Supplied records
________
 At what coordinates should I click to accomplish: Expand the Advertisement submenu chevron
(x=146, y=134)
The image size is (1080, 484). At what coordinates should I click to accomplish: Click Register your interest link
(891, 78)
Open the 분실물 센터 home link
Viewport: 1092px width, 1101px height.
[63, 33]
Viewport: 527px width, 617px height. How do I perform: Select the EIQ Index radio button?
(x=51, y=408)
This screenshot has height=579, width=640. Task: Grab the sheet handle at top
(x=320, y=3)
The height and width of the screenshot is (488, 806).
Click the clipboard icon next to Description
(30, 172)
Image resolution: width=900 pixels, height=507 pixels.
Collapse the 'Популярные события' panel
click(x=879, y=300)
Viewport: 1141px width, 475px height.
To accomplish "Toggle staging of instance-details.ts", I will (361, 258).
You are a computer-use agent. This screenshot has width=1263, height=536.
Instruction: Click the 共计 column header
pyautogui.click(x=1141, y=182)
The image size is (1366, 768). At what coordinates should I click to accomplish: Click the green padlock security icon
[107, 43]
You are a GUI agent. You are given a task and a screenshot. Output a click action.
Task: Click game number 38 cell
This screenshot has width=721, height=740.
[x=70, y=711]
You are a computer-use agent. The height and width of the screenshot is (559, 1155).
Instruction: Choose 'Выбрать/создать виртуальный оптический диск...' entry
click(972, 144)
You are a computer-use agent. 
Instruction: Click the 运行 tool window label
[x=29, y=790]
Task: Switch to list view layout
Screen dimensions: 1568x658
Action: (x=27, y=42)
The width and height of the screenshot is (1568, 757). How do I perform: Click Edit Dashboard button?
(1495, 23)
________
Problem description
Taking the line that contains "Instruction: Choose 'Выбрать/создать" as the starting point, copy every line through the end of the listing exactly, and write nothing further.

The completed task
Instruction: Choose 'Выбрать/создать виртуальный оптический диск...' entry
click(972, 144)
You are a computer-use agent. 
Instruction: Click the 运行 tool window label
[x=29, y=790]
Task: Switch to list view layout
Screen dimensions: 1568x658
Action: (x=27, y=42)
The width and height of the screenshot is (1568, 757). How do I perform: Click Edit Dashboard button?
(1495, 23)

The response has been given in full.